Item coordinate data
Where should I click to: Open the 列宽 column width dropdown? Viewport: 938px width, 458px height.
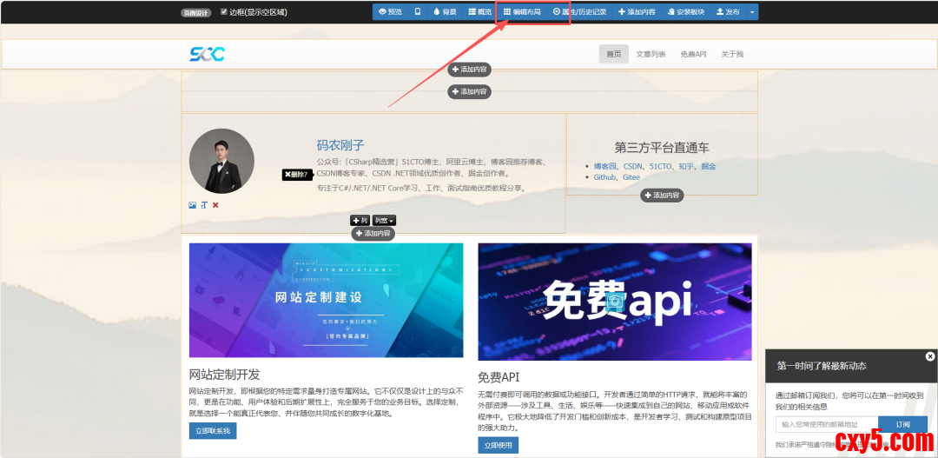coord(384,221)

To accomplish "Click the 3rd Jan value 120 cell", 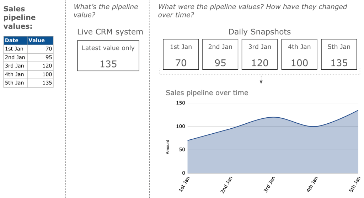I will (40, 66).
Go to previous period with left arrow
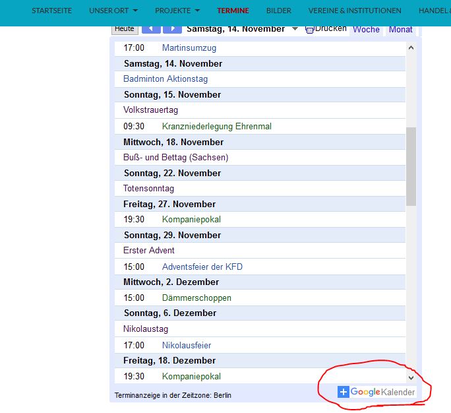This screenshot has width=451, height=413. click(151, 29)
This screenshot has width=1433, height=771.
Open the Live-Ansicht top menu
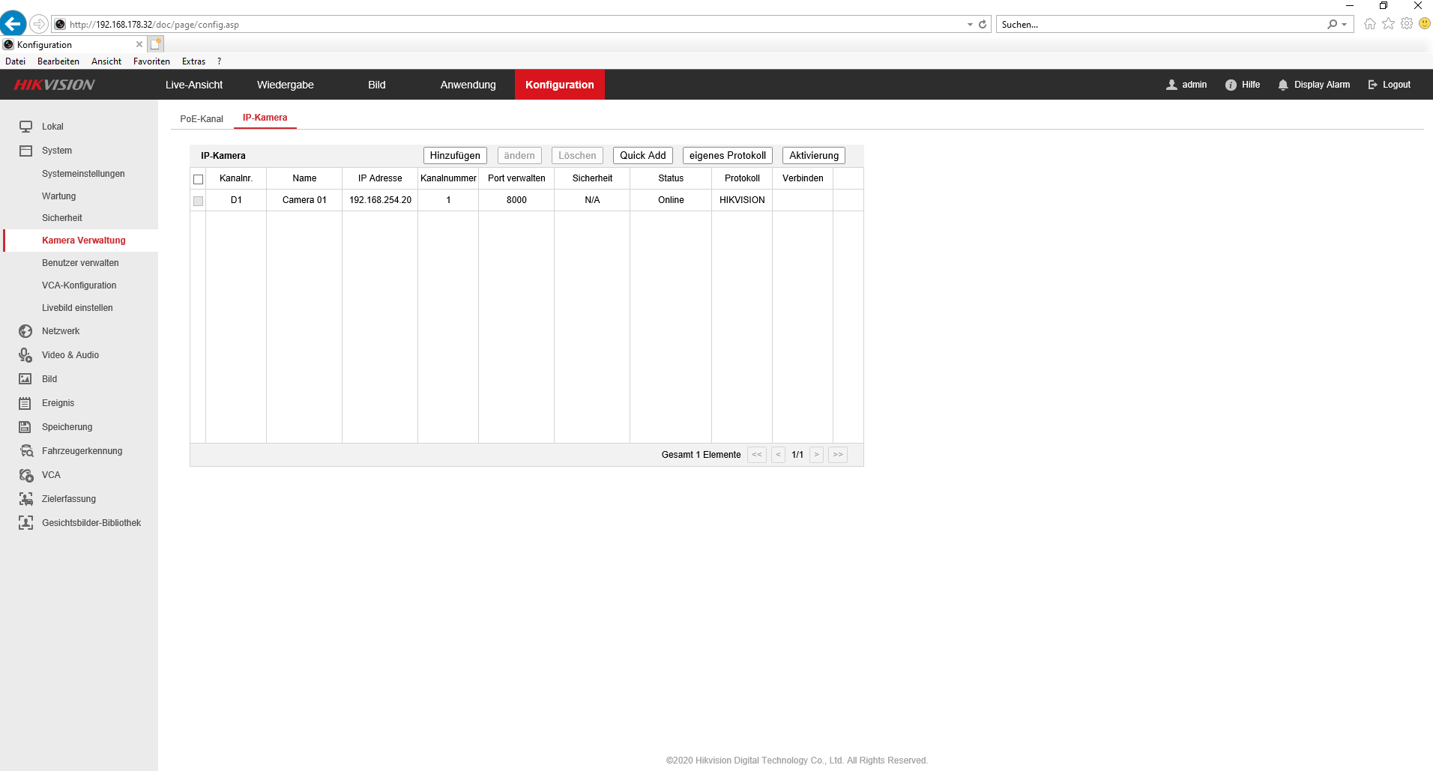(x=194, y=85)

# THE TASK
Copy everything from the line containing "This screenshot has width=1433, height=771." down to the end of the item coordinate data, and leave out the pictures.

# TASK SOLUTION
This screenshot has width=1433, height=771.
Open the Live-Ansicht top menu
(x=194, y=85)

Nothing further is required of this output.